One of the first targets of the
first bombs in Baghdad, it turned out, had been the
Dourra power plant in central Baghdad. This was a site
that carried a very specific emotional weight in this
hotel. This was the power plant where a much-loved
thirtysomething Pakistani woman named Uzma Bashir had
been sleeping every night since her arrival in Baghdad
the month before. Before arriving in Baghdad, she had
stayed for 10 days here, where the owner, a tall, lean
Jordanian man named Fayez, had befriended her. Tonight,
as the first rumors of war trickled in, he was wearing a
rumpled business suit despite the lateness of the hour,
and expressing his intense fear that she had been
killed.
It was a serious and well-placed
concern. Uzma was one of about 80 human shields who had
entered Iraq to place themselves in likely points of US
and British attack, in the hope - since proved to have
been misplaced - that they could by so doing avert the
war. As Fayez was speaking of his fears, somebody placed
on the bulletin board in the lobby a newspaper clipping
from a European paper - a photo essay of the last
moments on Earth of a woman named Rachel Corrie. Corrie
had also been a human shield, and she was run over by an
Israeli bulldozer and killed while trying to prevent the
destruction of a house in the Gaza Strip.
There
was a cold rain falling in Amman that night, yet it was
warm in Fayez' office, where one wall was dominated by a
map of the world without national borders except for the
pan-Arab nation highlighted in green. On another wall
hung a stylized inscription of the word "Allah" set in
shards of cut glass over a black felt background.

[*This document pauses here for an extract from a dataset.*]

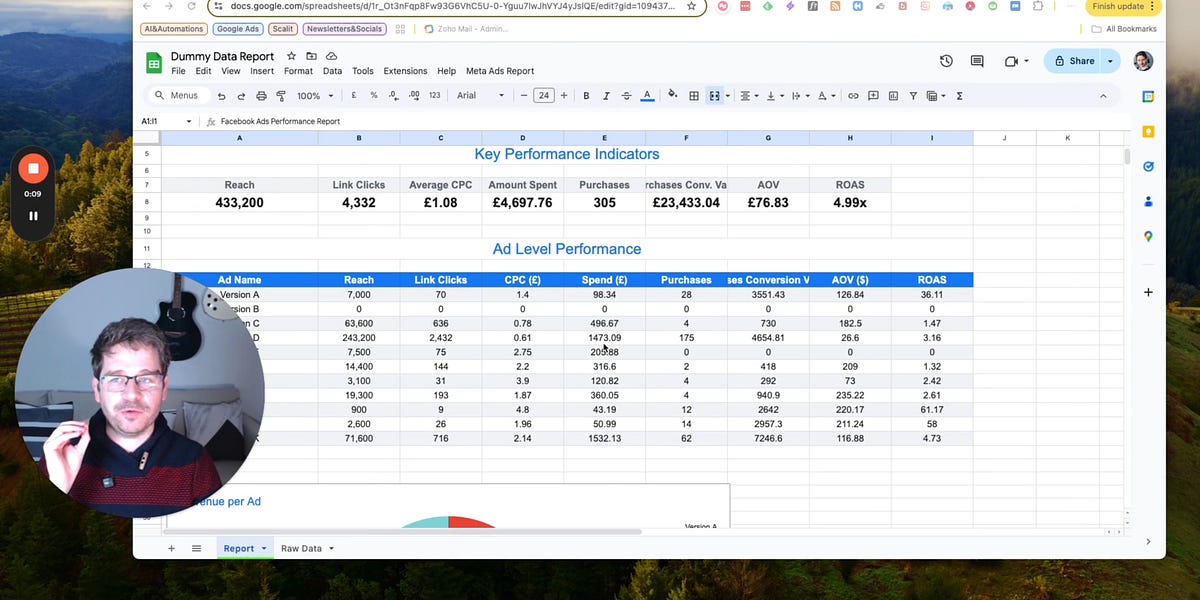Screen dimensions: 1200x600
Task: Open the Report sheet tab menu
Action: [x=263, y=548]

His staff served tiny cups of sweet shai
and Turkish coffee to the shifting collection of
activists and exiles from many nations who had gathered
to learn the latest news. Fayez was well equipped to
supply that demand: he had four computers set up where
guests surfed news sites and sent and received e-mail.
He had a television in his office that flipped back and
forth from CNN to al-Jazeera. He had several telephone
lines that rang continuously. At one point, he picked it
up and spoke in Arabic for a while, before hanging it up
with a sigh: "The government is closing the Iraqi
Embassy until further notice."
A German woman
wandered in and relayed the latest news from over the
border, which, she said, had been just open just the day
before, when she crossed into Jordan leaving Iraq. The
security officials on both sides, she said, had seemed
very tense. Everyone had been thoroughly searched - and
unlike before, guns had been drawn. Baghdad itself, she
said, had become a ghost town by noon the day before the
first bombs fell. At that time, every shop had been
closed, with tin shutters ringing down over every
storefront, and X-marks of duct tape covering every
vulnerable window.
A little later, Fayez was on
the phone again: "The border is now closed," he
reported.
As pictures flashed across the
television screens of the mass protests in capitals the
day before around the world - baton-wielding police
making mass arrests in Cairo; crowd scenes from Rome,
Berlin, San Francisco - his phone rang again bringing
rumors of mass arrests in Jordan. As of this writing,
they could be confirmed.
About 10pm, al-Jazeera
reported that a US helicopter had gone down in southern
Iraq. Twenty minutes later, CNN came out with a similar
statement, attributing the news to Iraqi television and
saying that the news could not be confirmed by the
Pentagon. Later that night the Pentagon came on CNN
denying the report. In the morning, it said a Chinook
had gone down for unknown reasons in Kuwait. An
investigation was pending.
Meanwhile, as CNN
concentrated on wide-angle video shots from the
Palestine Hotel in central Baghdad near the Tigris
River, al-Jazeera interviewed a taxi driver who had
witnessed some of the first bombs' effects. He had seen
several civilians wounded by shrapnel, he said. Within a
few hours, there were live shots from the hospital.
Finally, after an interminable wait, an e-mail
arrived. It was from Uzma, and she was safe. So was
everyone in her group of human shields. And they were
staying on, she said. But they were very scared.